* _INPUT RECORDS_:
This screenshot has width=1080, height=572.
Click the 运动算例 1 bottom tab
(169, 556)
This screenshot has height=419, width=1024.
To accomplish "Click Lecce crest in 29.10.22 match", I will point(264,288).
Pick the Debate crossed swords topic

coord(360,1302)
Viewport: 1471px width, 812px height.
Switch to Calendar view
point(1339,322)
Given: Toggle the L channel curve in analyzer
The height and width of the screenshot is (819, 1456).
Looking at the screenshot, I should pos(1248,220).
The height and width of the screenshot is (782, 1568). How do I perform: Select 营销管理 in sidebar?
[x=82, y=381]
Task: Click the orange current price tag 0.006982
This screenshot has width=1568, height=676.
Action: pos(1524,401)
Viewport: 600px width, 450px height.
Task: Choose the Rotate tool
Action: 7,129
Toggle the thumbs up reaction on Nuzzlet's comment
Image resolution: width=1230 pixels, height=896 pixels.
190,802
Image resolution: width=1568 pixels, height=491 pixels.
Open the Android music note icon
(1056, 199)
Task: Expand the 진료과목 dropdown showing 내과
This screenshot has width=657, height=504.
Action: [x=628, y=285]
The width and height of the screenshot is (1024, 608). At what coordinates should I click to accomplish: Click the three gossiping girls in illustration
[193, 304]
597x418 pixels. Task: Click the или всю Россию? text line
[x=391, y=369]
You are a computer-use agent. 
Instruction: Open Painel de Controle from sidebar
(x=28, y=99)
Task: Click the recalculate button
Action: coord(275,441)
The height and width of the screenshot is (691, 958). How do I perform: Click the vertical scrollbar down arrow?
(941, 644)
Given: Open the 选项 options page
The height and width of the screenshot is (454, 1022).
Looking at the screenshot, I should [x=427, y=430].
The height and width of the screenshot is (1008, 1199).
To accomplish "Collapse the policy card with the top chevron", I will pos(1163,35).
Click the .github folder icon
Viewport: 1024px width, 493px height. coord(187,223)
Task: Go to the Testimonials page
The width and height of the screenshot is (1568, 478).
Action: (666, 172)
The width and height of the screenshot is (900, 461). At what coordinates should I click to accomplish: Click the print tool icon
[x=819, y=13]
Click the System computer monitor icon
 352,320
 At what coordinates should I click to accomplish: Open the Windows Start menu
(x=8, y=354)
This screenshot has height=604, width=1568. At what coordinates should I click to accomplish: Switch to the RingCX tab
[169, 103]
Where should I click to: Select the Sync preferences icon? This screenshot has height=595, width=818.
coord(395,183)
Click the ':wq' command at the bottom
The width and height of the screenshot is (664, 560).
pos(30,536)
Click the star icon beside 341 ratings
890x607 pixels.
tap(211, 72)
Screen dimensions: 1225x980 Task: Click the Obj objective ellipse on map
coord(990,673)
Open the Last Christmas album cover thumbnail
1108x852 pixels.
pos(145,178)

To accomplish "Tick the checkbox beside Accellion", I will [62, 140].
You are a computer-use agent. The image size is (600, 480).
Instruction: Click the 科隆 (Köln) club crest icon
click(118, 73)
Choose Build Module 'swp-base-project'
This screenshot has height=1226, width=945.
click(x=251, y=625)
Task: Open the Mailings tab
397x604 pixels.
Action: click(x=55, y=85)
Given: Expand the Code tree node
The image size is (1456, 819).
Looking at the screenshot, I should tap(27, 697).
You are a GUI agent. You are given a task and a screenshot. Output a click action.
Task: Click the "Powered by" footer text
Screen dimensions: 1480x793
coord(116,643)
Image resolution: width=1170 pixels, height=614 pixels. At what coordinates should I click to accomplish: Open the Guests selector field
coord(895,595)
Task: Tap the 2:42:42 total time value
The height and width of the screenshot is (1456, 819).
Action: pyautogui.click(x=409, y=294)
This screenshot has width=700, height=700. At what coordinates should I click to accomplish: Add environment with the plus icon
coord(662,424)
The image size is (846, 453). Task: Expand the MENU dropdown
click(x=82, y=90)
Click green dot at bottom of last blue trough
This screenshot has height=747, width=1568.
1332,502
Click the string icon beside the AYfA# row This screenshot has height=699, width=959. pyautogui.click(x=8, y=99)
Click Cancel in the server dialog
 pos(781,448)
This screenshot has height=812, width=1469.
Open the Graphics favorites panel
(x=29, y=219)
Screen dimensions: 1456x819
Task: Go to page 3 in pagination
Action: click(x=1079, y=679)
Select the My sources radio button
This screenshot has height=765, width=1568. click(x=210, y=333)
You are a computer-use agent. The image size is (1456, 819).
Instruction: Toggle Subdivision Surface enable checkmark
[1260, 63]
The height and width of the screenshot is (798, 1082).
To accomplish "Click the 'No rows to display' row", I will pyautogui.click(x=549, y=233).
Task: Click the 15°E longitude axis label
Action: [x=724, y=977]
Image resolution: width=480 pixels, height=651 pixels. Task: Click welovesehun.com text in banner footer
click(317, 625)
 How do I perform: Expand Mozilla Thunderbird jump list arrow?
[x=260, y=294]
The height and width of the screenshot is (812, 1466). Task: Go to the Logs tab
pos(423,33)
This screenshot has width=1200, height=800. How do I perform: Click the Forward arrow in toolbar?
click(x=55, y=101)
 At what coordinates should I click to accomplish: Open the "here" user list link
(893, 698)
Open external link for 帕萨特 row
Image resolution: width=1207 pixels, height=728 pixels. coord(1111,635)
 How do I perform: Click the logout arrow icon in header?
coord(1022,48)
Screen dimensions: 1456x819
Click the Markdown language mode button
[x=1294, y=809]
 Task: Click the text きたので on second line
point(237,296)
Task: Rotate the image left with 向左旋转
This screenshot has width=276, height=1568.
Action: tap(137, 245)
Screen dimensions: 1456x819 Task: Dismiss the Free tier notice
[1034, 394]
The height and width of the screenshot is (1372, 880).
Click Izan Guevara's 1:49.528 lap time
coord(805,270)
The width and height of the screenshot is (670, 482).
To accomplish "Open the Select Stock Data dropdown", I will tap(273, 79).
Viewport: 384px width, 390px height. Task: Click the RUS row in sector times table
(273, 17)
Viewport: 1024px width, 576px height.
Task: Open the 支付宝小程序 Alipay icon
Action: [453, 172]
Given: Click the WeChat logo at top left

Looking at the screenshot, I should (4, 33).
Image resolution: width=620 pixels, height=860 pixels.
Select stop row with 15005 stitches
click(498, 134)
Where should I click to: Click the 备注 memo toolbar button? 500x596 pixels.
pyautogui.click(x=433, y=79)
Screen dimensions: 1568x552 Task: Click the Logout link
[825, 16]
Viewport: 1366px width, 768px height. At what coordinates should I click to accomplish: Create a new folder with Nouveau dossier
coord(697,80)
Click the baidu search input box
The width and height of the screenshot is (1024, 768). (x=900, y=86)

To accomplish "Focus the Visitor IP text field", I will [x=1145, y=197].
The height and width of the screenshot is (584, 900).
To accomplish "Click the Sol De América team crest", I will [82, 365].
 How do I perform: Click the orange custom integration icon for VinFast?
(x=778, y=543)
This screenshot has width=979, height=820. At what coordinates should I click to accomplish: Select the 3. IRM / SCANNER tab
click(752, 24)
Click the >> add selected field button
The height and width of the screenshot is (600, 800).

* _THE PROBLEM_:
How many lines in the entries above contain the string "Choose"? Give only the number.

* _ANSWER FOR THE TASK_:
2